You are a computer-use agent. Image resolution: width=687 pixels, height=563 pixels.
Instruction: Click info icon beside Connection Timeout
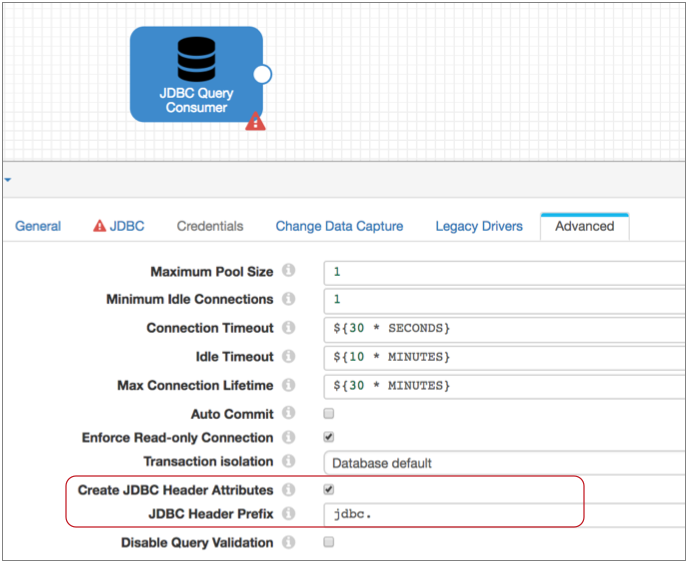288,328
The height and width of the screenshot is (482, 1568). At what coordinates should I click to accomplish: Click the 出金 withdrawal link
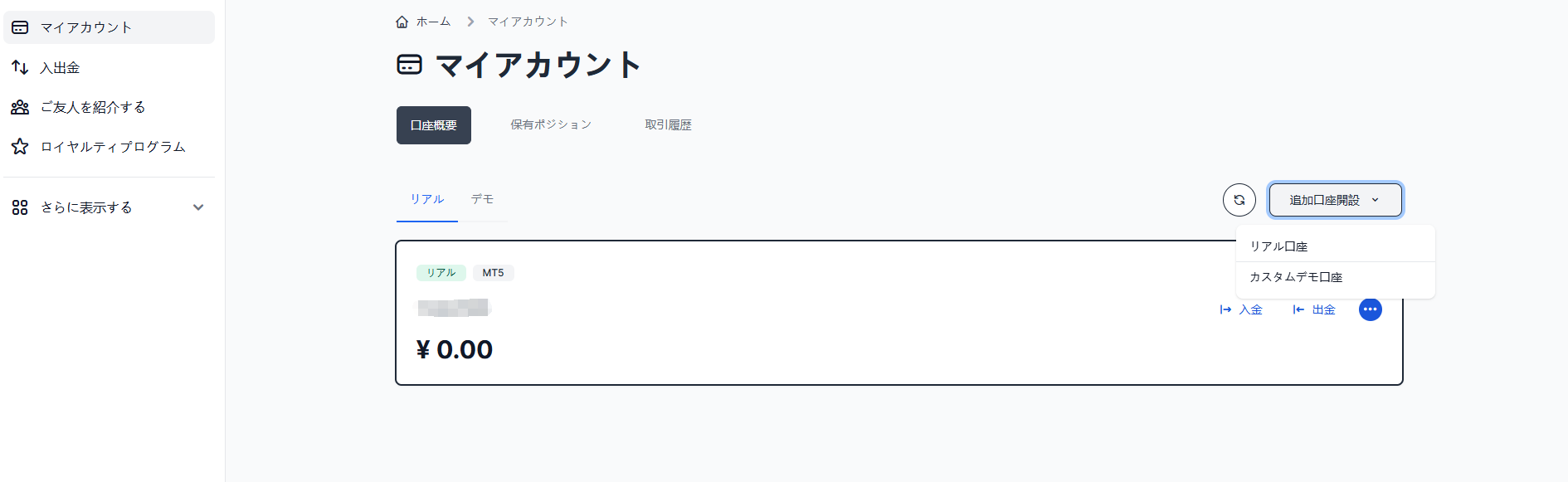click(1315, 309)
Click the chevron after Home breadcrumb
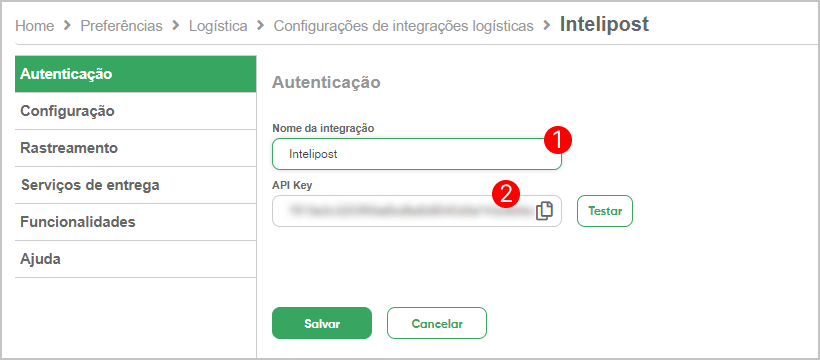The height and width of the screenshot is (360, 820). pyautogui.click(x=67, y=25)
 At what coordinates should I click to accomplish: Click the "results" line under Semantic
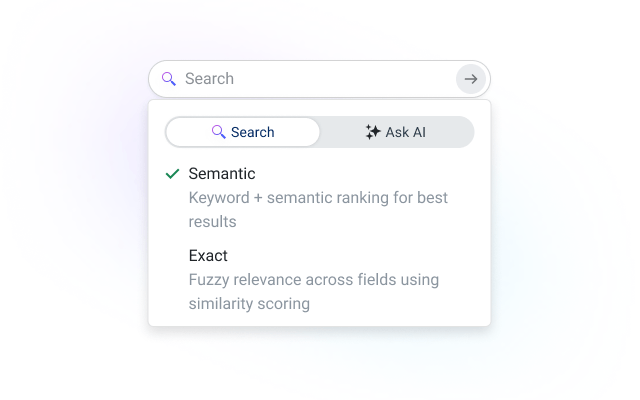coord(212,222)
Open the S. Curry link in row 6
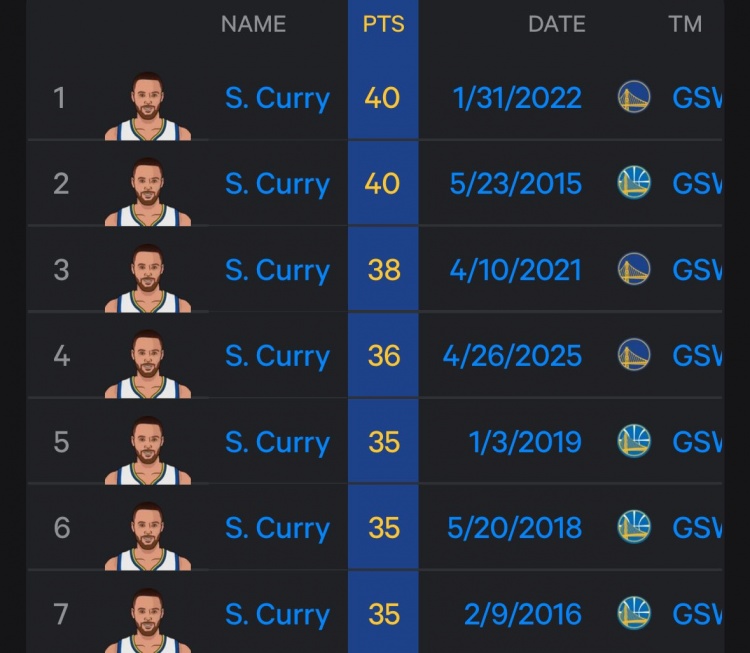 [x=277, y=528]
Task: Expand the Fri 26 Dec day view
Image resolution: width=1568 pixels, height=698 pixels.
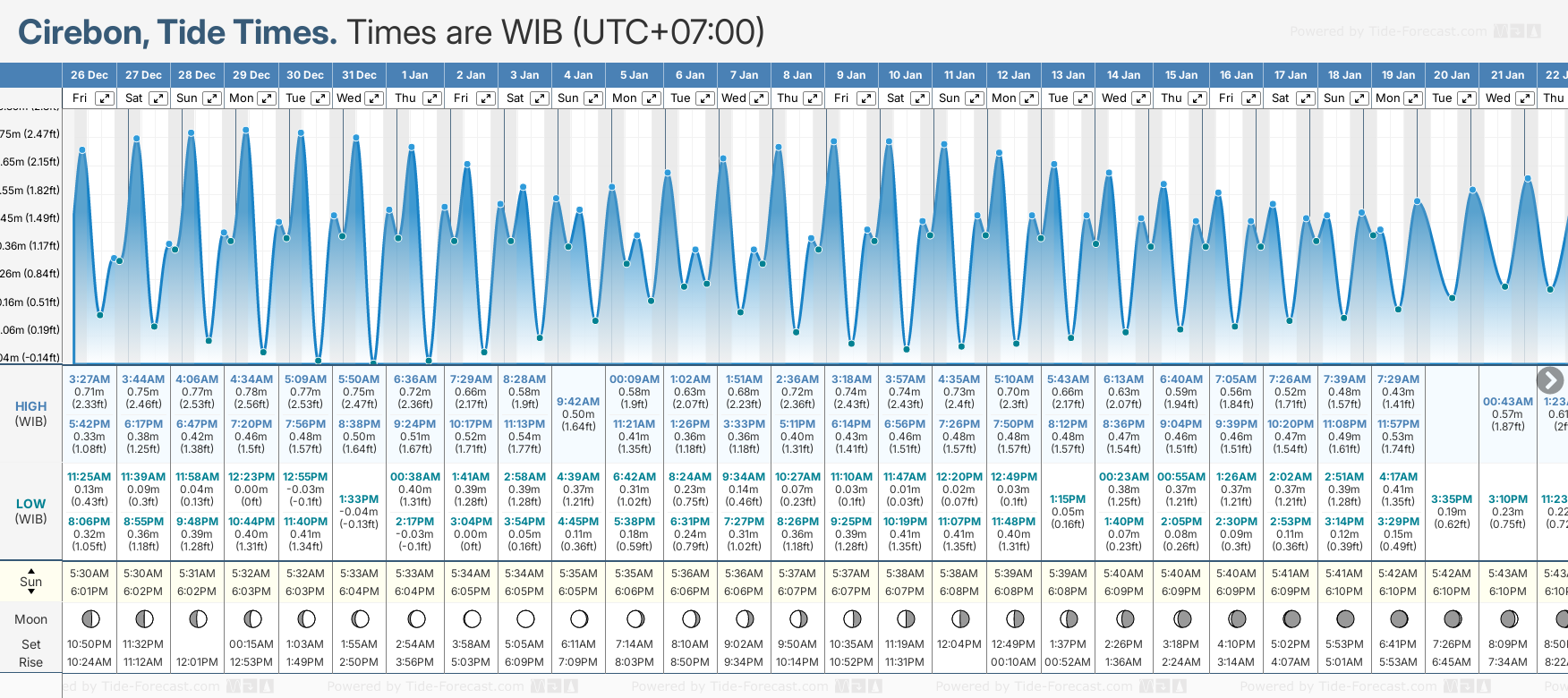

# [Task to carry out]
Everything from the line that contains "line under Semantic" to the final line of the data is to be duplicated exactly, both ends included, except the pictures.

# [Reply]
 At what coordinates should I click to accomplish: Click the "results" line under Semantic
coord(212,222)
Open the S. Curry link in row 6
 [x=277, y=528]
Task: Expand the Fri 26 Dec day view
Image resolution: width=1568 pixels, height=698 pixels.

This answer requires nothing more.